* TASK INSTRUCTIONS
Word for word, return every record that follows.

* DATA SECTION
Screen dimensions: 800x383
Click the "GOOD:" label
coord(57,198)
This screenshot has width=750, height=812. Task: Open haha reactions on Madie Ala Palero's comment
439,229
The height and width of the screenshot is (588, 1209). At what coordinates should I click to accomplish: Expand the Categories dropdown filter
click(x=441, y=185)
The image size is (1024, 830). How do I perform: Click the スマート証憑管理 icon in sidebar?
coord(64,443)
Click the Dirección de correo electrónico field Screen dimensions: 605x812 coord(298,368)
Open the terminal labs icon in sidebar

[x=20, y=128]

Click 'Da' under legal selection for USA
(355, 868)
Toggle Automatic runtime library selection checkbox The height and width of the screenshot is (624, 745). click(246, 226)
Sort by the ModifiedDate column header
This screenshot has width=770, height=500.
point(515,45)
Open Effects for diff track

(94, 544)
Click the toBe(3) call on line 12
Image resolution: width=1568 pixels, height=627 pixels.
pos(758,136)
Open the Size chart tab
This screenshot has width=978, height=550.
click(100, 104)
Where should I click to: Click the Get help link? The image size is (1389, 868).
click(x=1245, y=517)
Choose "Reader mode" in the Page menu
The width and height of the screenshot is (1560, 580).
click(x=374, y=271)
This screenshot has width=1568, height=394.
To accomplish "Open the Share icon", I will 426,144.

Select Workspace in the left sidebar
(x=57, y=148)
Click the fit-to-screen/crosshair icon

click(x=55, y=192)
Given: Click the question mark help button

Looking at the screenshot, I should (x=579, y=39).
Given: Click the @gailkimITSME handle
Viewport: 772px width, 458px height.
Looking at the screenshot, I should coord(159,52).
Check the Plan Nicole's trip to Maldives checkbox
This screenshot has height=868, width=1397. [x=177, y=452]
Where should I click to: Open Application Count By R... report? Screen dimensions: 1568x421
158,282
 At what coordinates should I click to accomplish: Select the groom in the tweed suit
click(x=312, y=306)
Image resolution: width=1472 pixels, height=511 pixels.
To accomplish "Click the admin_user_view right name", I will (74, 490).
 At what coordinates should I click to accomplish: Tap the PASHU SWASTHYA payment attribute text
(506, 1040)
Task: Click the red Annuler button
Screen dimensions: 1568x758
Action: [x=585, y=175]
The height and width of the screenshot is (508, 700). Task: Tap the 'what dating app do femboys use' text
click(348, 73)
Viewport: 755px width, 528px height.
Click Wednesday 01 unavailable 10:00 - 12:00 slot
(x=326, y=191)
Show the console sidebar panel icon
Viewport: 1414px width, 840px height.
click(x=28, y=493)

* RESULT
Screen dimensions: 800x383
Click the "GOOD:" label
coord(57,198)
This screenshot has width=750, height=812. Task: Open haha reactions on Madie Ala Palero's comment
439,229
The height and width of the screenshot is (588, 1209). At what coordinates should I click to accomplish: Expand the Categories dropdown filter
click(x=441, y=185)
The image size is (1024, 830). How do I perform: Click the スマート証憑管理 icon in sidebar?
coord(64,443)
Click the Dirección de correo electrónico field Screen dimensions: 605x812 coord(298,368)
Open the terminal labs icon in sidebar

[x=20, y=128]

Click 'Da' under legal selection for USA
(355, 868)
Toggle Automatic runtime library selection checkbox The height and width of the screenshot is (624, 745). click(246, 226)
Sort by the ModifiedDate column header
This screenshot has width=770, height=500.
point(515,45)
Open Effects for diff track

(94, 544)
Click the toBe(3) call on line 12
Image resolution: width=1568 pixels, height=627 pixels.
pos(758,136)
Open the Size chart tab
This screenshot has width=978, height=550.
click(100, 104)
Where should I click to: Click the Get help link? The image size is (1389, 868).
click(x=1245, y=517)
Choose "Reader mode" in the Page menu
The width and height of the screenshot is (1560, 580).
click(x=374, y=271)
This screenshot has width=1568, height=394.
To accomplish "Open the Share icon", I will 426,144.

Select Workspace in the left sidebar
(x=57, y=148)
Click the fit-to-screen/crosshair icon

click(x=55, y=192)
Given: Click the question mark help button

Looking at the screenshot, I should (x=579, y=39).
Given: Click the @gailkimITSME handle
Viewport: 772px width, 458px height.
Looking at the screenshot, I should coord(159,52).
Check the Plan Nicole's trip to Maldives checkbox
This screenshot has height=868, width=1397. [x=177, y=452]
Where should I click to: Open Application Count By R... report? Screen dimensions: 1568x421
158,282
 At what coordinates should I click to accomplish: Select the groom in the tweed suit
click(x=312, y=306)
Image resolution: width=1472 pixels, height=511 pixels.
To accomplish "Click the admin_user_view right name", I will (74, 490).
 At what coordinates should I click to accomplish: Tap the PASHU SWASTHYA payment attribute text
(506, 1040)
Task: Click the red Annuler button
Screen dimensions: 1568x758
Action: [x=585, y=175]
The height and width of the screenshot is (508, 700). Task: Tap the 'what dating app do femboys use' text
click(348, 73)
Viewport: 755px width, 528px height.
Click Wednesday 01 unavailable 10:00 - 12:00 slot
(x=326, y=191)
Show the console sidebar panel icon
Viewport: 1414px width, 840px height.
click(x=28, y=493)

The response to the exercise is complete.